Microsoft shutting down Wunderlist in 6th of May, 2020 - loriverkutya
https://thenextweb.com/insider/2019/12/09/microsoft-will-shut-down-wunderlist-on-may-6-2020/
======
nlawalker
The original company blog announcement (the canonical "Our Incredible
Journey") is [https://www.wunderlist.com/blog/join-us-on-our-new-
journey/](https://www.wunderlist.com/blog/join-us-on-our-new-journey/)
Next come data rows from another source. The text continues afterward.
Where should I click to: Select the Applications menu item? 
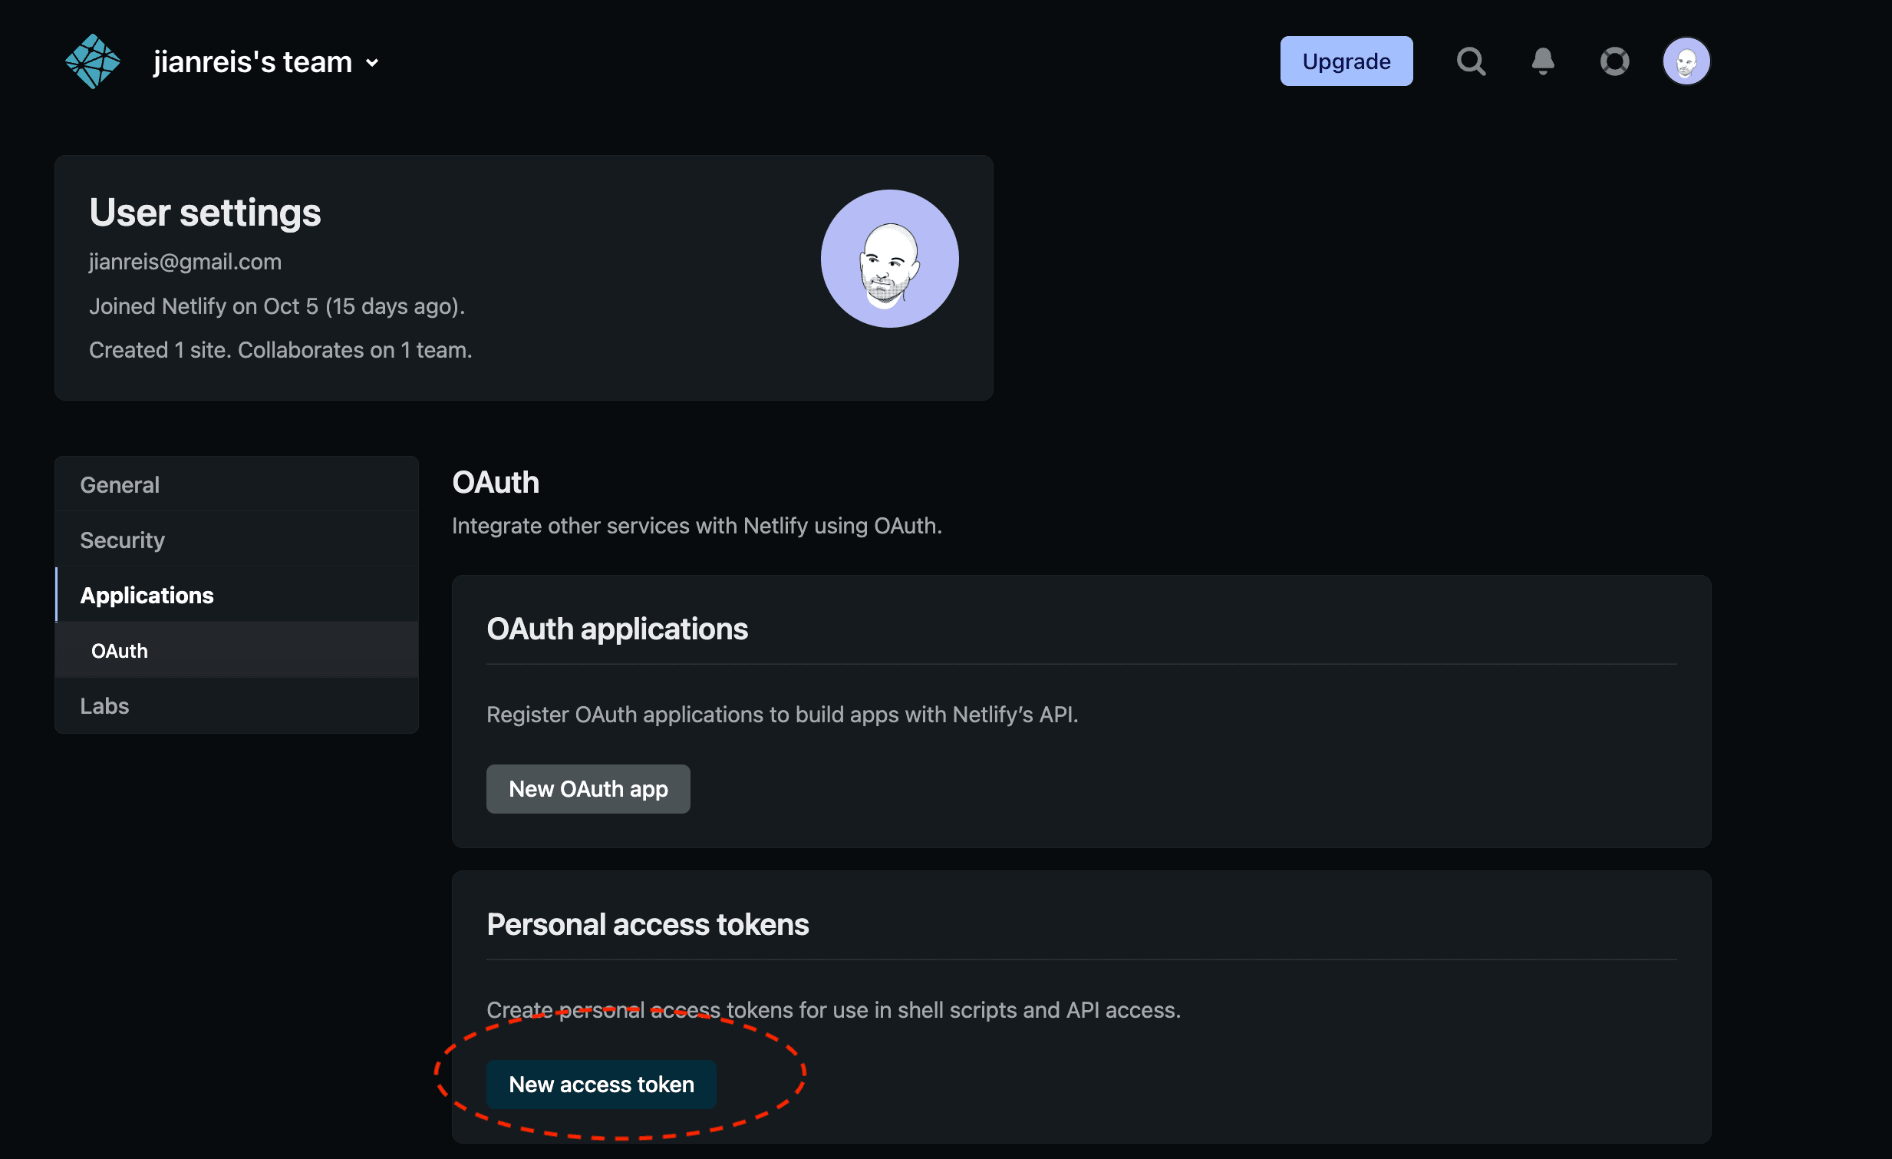pos(147,594)
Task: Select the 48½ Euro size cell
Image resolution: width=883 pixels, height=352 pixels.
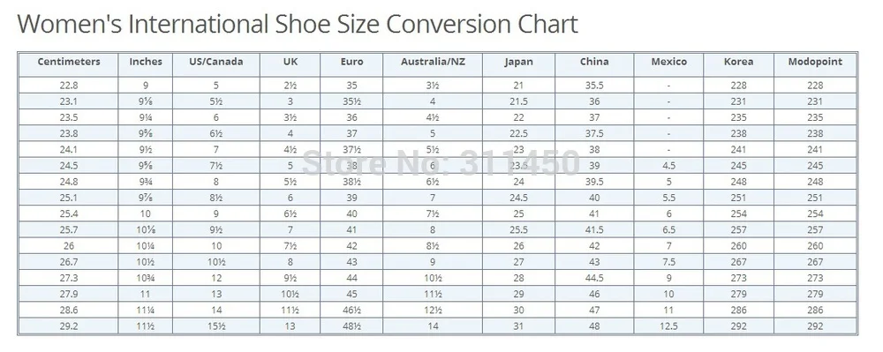Action: (351, 326)
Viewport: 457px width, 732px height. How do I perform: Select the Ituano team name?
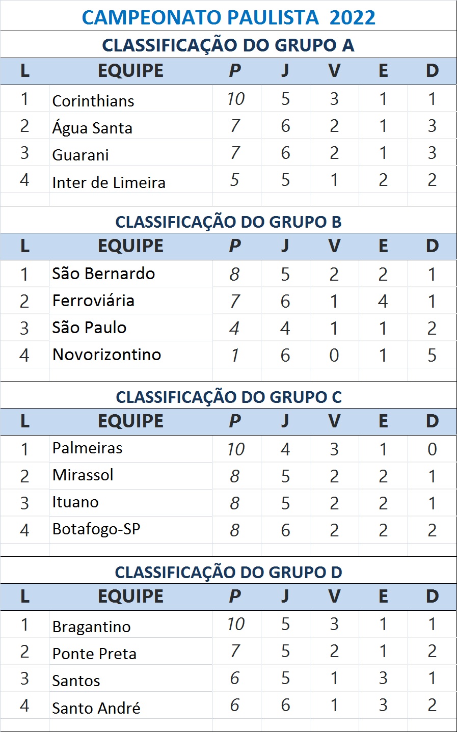75,502

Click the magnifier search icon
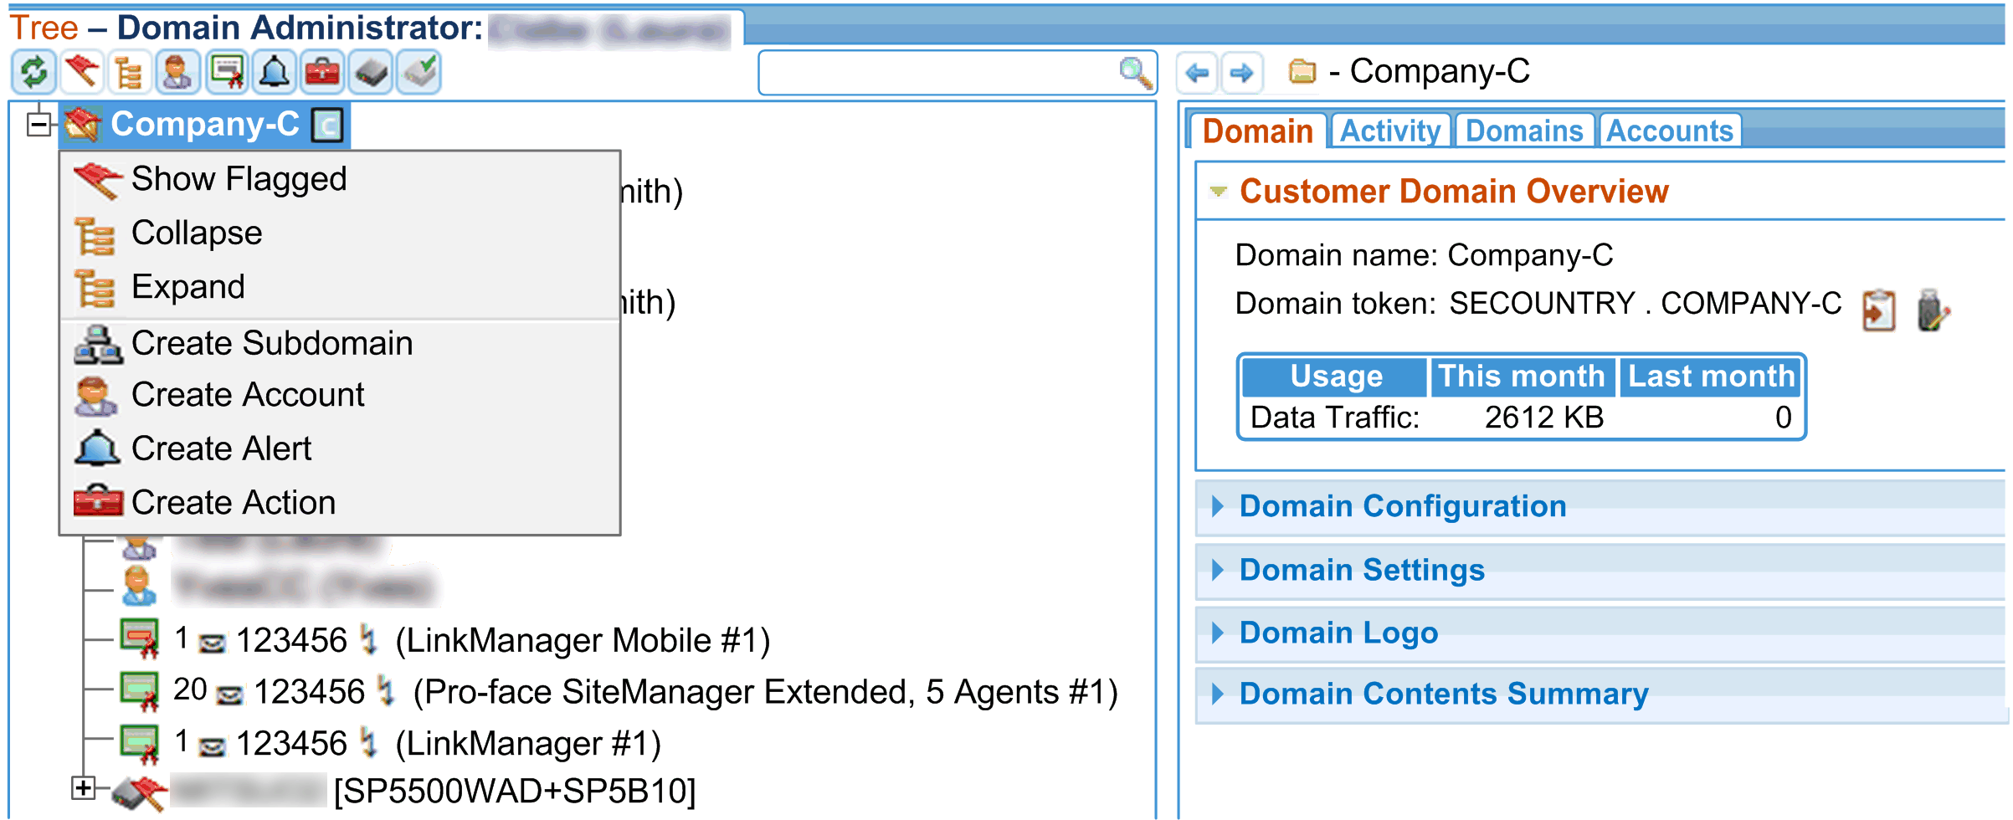(1135, 74)
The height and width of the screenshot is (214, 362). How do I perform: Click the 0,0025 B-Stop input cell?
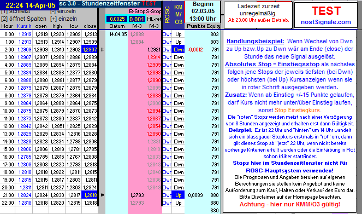point(117,19)
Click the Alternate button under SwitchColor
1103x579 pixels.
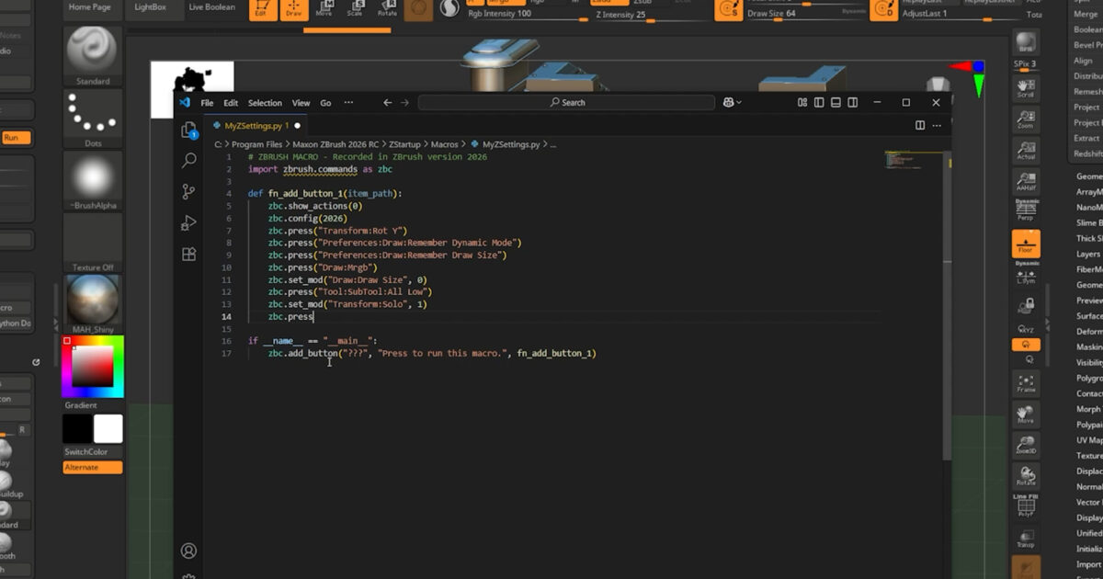91,467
Wunderlist has been absolutely awful for me the last 6 months or so. It
crashes _all the time_ on opening, and the syncing is so bad that sometimes
items will disappear from a list immediately after I add them, then reappear a
while later, _on a single device_.

This is on an iPhone 6s; I'm not sure if it's always been this bad and I just
didn't notice early on, or if something changed. The only thing keeping me on
it is the fact that my wife is familiar with it too and we share a few grocery
lists, which is extremely handy.

What's with the video paired with the announcement? [1] It doesn't make any
sense without the "moving" metaphor from the post, and even with it it's
really strange.

[1]
[https://www.youtube.com/watch?v=BOvU5iqjsBQ](https://www.youtube.com/watch?v=BOvU5iqjsBQ)

------
harshalizee
Even though I knew this day was coming, it's still a bummer. Wunderlist hasn't
been updated in ages and didn't need to. It was functional and stable enough
to get out of your own way. It's clean, concise and not overly complicated.

I still haven't found a good alternative to switch to. Microsoft's Todo app is
garbage and I don't care to deal with that ecosystem just for a Todo app
either. Can't they just open source the entire thing so we can just self host
it?

------
valleyjo
Wow this is disappointing. I still use wunderlist for collaborative sharing of
todos. It has not received major updates in forever but honestly it doesn’t
need it. Still fully functional. It will be a sad day when it’s shut down.